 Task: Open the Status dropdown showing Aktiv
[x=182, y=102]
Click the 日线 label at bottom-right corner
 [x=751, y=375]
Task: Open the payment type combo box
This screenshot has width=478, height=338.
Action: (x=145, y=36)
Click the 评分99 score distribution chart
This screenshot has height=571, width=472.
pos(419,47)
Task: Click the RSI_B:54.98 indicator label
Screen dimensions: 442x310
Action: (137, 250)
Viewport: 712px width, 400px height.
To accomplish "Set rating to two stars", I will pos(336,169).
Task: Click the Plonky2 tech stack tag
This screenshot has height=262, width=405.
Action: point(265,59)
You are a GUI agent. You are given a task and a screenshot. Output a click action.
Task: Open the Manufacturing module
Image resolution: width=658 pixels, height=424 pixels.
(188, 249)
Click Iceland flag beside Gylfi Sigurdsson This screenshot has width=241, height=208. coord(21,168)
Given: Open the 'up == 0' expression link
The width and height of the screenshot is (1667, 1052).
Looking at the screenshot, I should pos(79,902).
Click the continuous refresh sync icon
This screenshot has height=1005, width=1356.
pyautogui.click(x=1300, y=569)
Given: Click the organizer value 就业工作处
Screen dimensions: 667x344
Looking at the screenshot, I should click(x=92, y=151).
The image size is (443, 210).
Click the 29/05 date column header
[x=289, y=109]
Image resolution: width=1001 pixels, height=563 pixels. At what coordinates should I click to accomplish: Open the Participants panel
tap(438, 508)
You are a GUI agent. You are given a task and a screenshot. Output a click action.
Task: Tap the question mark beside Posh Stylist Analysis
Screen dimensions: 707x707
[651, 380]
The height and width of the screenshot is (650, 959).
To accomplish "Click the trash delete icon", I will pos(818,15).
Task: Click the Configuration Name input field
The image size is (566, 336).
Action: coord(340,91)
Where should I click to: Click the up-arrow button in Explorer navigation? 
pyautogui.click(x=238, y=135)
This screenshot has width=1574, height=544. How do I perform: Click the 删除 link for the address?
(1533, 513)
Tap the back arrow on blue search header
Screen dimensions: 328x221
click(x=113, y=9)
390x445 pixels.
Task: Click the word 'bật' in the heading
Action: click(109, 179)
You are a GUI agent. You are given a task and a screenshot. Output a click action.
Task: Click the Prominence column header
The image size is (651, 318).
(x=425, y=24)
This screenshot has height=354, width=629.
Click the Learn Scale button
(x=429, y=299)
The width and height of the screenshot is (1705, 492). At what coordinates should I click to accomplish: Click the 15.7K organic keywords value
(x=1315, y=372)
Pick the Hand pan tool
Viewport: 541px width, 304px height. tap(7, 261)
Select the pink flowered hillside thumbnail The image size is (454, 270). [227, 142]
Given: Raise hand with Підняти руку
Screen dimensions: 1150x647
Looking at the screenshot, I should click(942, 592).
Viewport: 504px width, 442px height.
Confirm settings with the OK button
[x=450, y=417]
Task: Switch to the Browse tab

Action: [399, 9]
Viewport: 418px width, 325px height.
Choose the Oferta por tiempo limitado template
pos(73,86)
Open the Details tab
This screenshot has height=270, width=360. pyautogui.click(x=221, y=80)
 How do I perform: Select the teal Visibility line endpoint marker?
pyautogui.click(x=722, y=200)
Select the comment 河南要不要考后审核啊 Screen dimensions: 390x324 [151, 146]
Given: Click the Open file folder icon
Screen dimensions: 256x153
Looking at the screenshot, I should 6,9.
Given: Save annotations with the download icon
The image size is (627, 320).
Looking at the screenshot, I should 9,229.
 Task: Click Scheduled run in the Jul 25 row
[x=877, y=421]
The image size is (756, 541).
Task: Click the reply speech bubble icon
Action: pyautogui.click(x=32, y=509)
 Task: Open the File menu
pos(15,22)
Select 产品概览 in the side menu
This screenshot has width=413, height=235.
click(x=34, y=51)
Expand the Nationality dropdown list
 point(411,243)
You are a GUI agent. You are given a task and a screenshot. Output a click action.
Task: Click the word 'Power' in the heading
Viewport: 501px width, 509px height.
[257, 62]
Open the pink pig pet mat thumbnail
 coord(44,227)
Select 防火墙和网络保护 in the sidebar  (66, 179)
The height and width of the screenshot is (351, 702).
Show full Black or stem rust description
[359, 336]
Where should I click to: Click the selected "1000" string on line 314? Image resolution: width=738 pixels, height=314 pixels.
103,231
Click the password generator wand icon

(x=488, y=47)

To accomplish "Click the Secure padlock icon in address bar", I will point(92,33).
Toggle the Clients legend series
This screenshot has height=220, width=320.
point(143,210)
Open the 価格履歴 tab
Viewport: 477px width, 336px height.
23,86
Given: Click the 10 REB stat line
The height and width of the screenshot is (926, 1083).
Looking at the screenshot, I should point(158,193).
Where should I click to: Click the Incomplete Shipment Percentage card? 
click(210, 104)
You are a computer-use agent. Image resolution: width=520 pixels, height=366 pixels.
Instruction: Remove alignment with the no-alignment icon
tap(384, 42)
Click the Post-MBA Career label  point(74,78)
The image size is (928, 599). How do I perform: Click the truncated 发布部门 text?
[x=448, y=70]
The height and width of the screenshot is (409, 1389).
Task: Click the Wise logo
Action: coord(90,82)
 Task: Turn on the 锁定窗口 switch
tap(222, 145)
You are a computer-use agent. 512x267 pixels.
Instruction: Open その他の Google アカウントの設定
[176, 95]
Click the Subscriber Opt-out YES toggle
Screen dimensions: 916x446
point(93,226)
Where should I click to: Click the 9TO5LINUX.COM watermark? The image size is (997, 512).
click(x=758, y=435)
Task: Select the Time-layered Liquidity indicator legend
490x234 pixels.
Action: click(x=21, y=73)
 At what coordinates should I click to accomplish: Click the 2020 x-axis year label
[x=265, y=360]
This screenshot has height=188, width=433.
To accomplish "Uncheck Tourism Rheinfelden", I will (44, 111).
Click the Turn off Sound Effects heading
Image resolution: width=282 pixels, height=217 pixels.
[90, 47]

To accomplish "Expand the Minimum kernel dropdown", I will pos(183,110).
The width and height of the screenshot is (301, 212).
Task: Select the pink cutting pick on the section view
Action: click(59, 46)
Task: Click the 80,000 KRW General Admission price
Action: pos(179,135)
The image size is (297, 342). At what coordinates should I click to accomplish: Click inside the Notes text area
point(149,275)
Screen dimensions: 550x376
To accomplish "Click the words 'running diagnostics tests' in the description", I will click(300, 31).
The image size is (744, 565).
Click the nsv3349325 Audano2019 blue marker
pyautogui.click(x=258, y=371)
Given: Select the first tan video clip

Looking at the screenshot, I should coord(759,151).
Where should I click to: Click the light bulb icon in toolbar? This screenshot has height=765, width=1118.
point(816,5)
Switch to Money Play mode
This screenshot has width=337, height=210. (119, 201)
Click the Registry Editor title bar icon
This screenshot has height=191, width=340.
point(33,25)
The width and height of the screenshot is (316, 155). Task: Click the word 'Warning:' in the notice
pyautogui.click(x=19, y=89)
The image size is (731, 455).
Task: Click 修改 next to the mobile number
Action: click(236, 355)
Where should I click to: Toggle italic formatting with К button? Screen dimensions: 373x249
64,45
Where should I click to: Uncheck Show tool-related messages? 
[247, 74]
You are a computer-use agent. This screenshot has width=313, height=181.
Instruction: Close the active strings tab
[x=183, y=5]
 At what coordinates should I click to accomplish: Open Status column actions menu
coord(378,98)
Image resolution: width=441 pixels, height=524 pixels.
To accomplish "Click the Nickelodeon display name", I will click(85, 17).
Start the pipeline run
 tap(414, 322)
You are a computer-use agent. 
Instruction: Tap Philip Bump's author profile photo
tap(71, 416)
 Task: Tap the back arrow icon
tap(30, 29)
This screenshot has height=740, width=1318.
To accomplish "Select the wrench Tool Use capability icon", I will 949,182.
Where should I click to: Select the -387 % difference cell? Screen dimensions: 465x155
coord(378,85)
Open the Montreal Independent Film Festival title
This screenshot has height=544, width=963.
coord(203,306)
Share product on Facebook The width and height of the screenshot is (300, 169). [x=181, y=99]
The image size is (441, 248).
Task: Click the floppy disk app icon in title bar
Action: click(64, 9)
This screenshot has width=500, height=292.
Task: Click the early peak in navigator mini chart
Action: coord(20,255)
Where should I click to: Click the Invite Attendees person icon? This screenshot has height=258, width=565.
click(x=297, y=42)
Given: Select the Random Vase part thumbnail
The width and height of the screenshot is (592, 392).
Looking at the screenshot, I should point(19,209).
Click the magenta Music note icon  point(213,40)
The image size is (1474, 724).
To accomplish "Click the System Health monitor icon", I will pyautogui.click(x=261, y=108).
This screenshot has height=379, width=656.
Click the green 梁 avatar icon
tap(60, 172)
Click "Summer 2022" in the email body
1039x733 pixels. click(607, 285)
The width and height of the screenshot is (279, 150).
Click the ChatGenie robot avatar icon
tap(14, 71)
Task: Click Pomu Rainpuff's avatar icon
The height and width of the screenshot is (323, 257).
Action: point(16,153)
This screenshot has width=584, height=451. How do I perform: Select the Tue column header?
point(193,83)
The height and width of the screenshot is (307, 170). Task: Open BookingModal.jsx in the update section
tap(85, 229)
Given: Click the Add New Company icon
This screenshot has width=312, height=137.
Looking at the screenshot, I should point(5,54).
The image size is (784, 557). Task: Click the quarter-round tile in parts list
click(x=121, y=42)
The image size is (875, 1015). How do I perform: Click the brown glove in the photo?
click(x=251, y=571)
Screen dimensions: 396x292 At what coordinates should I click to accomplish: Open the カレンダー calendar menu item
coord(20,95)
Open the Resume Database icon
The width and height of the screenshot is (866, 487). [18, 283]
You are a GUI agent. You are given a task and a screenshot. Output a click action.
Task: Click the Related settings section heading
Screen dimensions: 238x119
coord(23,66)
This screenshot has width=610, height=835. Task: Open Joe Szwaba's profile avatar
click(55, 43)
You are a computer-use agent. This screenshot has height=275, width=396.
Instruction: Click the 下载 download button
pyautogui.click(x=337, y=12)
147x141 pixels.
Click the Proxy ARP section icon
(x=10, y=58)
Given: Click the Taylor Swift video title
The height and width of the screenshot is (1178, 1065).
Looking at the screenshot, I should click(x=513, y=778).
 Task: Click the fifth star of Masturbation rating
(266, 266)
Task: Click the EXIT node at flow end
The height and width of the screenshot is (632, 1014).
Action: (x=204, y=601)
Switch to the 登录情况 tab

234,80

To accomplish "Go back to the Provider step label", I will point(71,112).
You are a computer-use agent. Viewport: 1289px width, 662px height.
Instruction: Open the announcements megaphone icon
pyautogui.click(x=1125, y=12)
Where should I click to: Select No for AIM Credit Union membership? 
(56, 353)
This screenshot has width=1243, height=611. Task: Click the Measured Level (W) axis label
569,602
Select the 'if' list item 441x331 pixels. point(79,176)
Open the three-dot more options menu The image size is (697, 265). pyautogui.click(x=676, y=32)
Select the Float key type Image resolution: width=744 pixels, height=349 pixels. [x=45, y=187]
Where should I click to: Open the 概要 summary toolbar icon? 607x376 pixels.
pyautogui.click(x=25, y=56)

» **Exercise goal**: Please give the number of lines above containing "computer" and nothing else.

» **Response area**: 6